It's this discussion of the erosion and eradication of innocence by circumstance that marks out the song and the artist as meaningful. Critics - one in particular - lambasted Momus' use of schoolgirls and the underage in these songs, but in order for them to work, innocence has to be deployed as the other, innocence in all these songs is the perversion that cannot be countenanced. Sooner or later, by or by, that schoolgirl will be in that position. That's not a perverse boast on the Hippopotamomus' part. He can't have anything to do with it, he is just stating a fact. As night follows day, the girl will become a woman, and she will mirror what she has laughed at in the reflection of the glass surrounding the Hippopotamomus and his mate: and find the source of the child.


I Ate a Girl Right Up

Note that in 1991 Jonathan Demme directed "The Silence of the Lambs" based on a novel by Thomas Harris and about Clarice Starling, an FBI agent who must enlist the help of a cannibalistic monster named Hannibal Lecter to help her track a serial killer. A huge hit and Oscar winner.

Now imagine in that same year writing a song about a man eating a girl "right up", and NOT basing it on that film, but instead on a book by Christian Enzensberger - Smut, An Anatomy of Dirt (1972). This book has a philosophy of dirt as a marker of history, and moreover, that fascist movements are obsessed with cleanliness, and therefore to wallow in, consume and digest dirt is a solution to fascism.

You will not be surprised to learn that pretty much everyone who reviewed this album assumed this song was about cannibalism and compared it to Hannibal Lecter. Surprisingly few music critics had read Enzensberger's work.

This is a fun song: the opening sound effect could be a hippo burping, then something which could be a fax machine receiving, then a bouncy bass line apparently mixed from a Game Boy, and the song begins. The narrator could be Bibendum, or any god of debauchery, as he asks forgiveness for eating a girl up not "just because I was hungry", and he isn't really sorry. This is the sexual being as child, wanting to fill itself up with sweets and gaining psycho-sexual pleasure from consumption. He understands the revulsion that lines such as

"I guzzled down her bowels, all squidgy I gobbled up her breasts and tummy"

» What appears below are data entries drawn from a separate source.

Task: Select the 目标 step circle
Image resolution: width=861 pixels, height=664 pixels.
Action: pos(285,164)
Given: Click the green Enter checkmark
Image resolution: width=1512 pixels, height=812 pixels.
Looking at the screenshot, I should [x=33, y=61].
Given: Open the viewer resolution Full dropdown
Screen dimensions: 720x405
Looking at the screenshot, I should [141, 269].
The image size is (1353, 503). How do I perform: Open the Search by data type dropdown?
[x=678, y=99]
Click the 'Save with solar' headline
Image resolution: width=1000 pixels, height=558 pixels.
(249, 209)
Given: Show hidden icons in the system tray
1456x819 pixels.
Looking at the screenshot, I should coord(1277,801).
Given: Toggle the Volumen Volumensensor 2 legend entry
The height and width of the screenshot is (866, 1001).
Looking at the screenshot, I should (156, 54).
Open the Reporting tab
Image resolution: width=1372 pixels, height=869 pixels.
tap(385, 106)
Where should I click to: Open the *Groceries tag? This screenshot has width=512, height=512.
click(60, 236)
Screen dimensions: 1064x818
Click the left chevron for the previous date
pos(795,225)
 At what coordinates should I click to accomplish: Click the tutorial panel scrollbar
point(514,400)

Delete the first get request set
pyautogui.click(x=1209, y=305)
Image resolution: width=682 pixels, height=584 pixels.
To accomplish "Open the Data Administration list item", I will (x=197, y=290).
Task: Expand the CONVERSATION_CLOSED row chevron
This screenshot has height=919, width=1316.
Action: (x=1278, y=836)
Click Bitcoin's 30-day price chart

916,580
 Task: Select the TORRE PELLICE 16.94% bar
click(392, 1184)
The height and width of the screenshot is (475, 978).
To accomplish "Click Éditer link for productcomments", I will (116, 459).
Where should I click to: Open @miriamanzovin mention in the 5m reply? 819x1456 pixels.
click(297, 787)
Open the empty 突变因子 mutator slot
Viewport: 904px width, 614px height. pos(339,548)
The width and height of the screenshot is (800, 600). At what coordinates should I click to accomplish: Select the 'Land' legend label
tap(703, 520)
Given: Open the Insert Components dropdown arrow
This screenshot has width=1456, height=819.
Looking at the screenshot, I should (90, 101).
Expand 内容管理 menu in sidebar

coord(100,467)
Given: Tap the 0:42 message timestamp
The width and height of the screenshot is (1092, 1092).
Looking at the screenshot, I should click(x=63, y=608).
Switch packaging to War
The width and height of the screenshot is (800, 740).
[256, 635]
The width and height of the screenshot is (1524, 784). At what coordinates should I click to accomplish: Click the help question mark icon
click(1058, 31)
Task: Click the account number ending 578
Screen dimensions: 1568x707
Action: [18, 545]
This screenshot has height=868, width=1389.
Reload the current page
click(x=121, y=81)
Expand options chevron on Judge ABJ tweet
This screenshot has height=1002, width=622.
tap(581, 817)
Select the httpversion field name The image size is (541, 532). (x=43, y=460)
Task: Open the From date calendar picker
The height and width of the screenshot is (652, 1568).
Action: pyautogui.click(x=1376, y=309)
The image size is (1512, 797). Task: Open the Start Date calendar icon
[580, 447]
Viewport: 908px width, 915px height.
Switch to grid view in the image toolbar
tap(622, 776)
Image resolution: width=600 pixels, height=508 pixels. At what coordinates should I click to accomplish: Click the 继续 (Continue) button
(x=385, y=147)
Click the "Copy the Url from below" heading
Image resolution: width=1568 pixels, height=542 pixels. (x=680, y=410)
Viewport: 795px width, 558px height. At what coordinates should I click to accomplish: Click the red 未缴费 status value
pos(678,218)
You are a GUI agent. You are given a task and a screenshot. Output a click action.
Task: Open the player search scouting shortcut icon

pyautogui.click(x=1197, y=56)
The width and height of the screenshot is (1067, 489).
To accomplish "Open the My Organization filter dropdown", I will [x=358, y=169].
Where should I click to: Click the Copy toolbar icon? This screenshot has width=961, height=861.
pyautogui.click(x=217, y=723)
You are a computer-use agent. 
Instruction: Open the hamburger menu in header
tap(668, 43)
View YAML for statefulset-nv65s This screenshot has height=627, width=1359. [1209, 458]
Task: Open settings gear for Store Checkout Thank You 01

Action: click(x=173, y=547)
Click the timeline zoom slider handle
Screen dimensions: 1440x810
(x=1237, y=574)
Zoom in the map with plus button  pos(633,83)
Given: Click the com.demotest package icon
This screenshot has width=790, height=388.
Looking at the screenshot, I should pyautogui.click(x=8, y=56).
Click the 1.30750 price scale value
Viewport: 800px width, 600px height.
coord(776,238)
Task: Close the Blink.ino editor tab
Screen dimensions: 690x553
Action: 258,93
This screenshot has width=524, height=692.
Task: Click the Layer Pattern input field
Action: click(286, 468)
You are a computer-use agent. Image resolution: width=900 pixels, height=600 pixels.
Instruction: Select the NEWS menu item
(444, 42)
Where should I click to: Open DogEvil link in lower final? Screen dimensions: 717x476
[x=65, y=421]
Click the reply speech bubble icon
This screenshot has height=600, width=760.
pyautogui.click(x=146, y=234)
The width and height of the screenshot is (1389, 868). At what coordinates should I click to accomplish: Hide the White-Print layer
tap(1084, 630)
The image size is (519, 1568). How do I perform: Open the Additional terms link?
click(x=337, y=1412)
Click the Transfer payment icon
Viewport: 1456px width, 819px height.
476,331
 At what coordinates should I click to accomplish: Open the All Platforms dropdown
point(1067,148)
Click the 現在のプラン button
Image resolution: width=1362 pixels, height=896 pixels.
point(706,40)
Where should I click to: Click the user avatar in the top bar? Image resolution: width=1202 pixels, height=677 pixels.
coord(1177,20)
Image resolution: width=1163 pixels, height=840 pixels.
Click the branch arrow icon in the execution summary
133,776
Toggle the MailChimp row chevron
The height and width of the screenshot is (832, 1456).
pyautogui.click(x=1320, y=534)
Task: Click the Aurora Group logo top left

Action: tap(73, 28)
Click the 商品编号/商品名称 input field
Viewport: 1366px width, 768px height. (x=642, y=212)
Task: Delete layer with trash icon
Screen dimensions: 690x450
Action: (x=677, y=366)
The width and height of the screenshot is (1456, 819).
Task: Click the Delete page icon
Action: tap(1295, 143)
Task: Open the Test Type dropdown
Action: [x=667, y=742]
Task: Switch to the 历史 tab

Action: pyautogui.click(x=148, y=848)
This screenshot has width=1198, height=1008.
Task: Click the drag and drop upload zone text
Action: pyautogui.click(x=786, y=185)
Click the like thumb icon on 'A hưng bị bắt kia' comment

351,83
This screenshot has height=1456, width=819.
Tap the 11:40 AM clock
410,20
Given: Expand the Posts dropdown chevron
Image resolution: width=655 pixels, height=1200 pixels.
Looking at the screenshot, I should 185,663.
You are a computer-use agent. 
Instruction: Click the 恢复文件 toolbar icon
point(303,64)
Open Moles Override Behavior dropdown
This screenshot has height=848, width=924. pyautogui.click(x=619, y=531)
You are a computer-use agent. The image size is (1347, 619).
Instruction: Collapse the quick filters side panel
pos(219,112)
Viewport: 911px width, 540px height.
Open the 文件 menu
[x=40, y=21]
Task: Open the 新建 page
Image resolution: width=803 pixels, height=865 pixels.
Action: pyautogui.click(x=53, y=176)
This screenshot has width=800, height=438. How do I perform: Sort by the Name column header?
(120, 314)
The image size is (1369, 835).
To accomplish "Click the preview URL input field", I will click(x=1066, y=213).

will generate, but denies he is a cannibal. He does this because:

"Everybody needs from time to time To remember the fact that they're an animal To cross the line dividing clean from dirty".

The song only discusses the consumption of the girl, not killing her, or the question of consent. It isn't about killing, it's about consuming and wallowing in our own filth. How the girl's body became.. available.. isn't relevant.

In the NME review of 6/7/91, Betty Page wrote:

"But then we must suffer 'I Ate A Girl Right Up', Momus' response to American Psycho, a sort of polite sicko, a very English have-a-cuppa cannibal. "I don't know what came over me," he recites tweely. "I'd do it all again, it was yummy". Imagine Neil Tennant as Jack The Ripper and there you have it. Sorry. Not funny, not ironic - violence against women is not a subject for humorous treatment."

As respondents pointed out, as Momus would point out himself, this missed the point entirely. It isn't a psycho or killer who is described. It isn't about literal cannibalism, and it isn't about violence against women. The violence is against civilisation, or against society. The timing though, as discussed above, was unfortunate.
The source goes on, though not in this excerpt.